Reference

Vision-capable LLM API

Vision-capable LLM APIs accept images and text in the same request.

The OpenAI-compatible content array lets you mix text and image_url parts.

Definition of Vision-capable LLM API

A vision-capable LLM API lets you include images as inputs and receive natural language or structured outputs from the model.

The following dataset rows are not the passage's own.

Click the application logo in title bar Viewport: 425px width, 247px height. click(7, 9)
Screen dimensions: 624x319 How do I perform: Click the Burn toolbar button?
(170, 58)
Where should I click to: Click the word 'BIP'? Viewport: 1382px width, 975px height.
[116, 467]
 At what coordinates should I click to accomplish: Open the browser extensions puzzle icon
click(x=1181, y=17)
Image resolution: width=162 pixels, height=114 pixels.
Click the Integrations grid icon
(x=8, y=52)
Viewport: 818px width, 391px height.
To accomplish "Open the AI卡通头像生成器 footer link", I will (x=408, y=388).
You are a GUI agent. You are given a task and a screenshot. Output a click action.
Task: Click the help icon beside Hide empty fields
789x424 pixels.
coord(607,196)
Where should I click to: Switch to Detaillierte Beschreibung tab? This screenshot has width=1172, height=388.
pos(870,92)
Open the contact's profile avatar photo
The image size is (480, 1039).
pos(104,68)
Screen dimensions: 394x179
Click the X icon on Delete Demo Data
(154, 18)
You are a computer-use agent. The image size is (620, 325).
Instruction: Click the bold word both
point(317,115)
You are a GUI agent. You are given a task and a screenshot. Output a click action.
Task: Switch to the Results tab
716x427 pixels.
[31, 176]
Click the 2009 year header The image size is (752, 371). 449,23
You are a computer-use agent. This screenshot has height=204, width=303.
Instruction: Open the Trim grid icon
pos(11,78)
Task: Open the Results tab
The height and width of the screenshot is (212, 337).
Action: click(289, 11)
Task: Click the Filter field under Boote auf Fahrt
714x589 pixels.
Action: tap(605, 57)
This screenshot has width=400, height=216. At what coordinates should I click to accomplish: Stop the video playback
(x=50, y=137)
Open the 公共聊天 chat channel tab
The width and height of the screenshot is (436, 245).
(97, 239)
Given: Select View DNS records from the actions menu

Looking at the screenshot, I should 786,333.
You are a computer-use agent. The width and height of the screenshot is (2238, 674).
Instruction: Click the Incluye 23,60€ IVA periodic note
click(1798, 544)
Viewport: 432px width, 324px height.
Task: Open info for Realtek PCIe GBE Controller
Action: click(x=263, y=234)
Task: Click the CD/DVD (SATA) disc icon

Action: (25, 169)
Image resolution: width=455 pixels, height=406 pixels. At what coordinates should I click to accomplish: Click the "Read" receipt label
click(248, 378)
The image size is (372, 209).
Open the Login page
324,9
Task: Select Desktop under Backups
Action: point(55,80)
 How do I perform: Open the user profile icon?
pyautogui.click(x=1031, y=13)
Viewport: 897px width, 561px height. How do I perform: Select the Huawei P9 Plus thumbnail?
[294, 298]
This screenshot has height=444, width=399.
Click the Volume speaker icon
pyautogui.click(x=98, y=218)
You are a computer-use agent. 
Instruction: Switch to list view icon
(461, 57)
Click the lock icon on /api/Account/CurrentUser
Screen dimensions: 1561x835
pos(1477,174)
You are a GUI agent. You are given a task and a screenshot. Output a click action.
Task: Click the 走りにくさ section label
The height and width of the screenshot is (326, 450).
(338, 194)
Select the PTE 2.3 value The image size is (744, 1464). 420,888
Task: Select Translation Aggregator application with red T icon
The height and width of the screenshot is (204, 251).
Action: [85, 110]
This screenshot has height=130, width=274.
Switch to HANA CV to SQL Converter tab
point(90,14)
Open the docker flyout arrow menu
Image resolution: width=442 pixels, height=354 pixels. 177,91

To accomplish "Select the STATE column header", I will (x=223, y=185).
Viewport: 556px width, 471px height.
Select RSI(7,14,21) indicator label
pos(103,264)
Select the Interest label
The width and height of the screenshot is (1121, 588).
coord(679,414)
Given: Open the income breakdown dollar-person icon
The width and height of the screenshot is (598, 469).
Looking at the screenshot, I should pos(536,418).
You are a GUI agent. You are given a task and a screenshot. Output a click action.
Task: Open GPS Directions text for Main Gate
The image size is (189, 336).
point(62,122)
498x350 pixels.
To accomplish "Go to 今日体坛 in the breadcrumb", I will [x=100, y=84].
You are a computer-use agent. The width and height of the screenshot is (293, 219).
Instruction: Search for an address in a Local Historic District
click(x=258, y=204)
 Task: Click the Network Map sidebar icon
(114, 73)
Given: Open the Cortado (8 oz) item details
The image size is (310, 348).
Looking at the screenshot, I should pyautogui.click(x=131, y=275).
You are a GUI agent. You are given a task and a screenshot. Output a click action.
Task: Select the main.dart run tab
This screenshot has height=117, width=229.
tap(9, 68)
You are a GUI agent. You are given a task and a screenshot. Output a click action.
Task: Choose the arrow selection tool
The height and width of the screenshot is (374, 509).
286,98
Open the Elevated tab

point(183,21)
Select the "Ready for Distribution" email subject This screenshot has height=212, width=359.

Why Vision-capable LLM API matters

Extract descriptions, captions, or structured data from images.
Summarize screenshots, diagrams, and scanned documents.
Combine visual context with text instructions for better reasoning.

How it works

Choose a vision-capable model id.
Send message.content as an array of text and image_url parts.
Use HTTPS URLs or base64 data URLs for images.
Stream outputs when you need faster time-to-first-token.

Example request

curl https://api.abliteration.ai/v1/chat/completions \
  -H "Authorization: Bearer $ABLIT_KEY" \
  -H "Content-Type: application/json" \
  -d '{
    "model": "vision-model-id",
    "messages": [
      {
        "role": "user",
        "content": [
          { "type": "text", "text": "Describe the image." },
          { "type": "image_url", "image_url": { "url": "https://example.com/cat.jpg" } }
        ]
      }
    ]
  }'

FAQ

Frequently Asked Questions

Can I send multiple images in one request?

Yes. Include multiple image_url parts, but keep the count small to avoid high latency.

Do I need to send base64 data?

No. Public HTTPS URLs work, and base64 data URLs are optional if you cannot host the image.

Does streaming work with vision outputs?

Yes. Use stream: true and handle delta chunks just like text-only responses.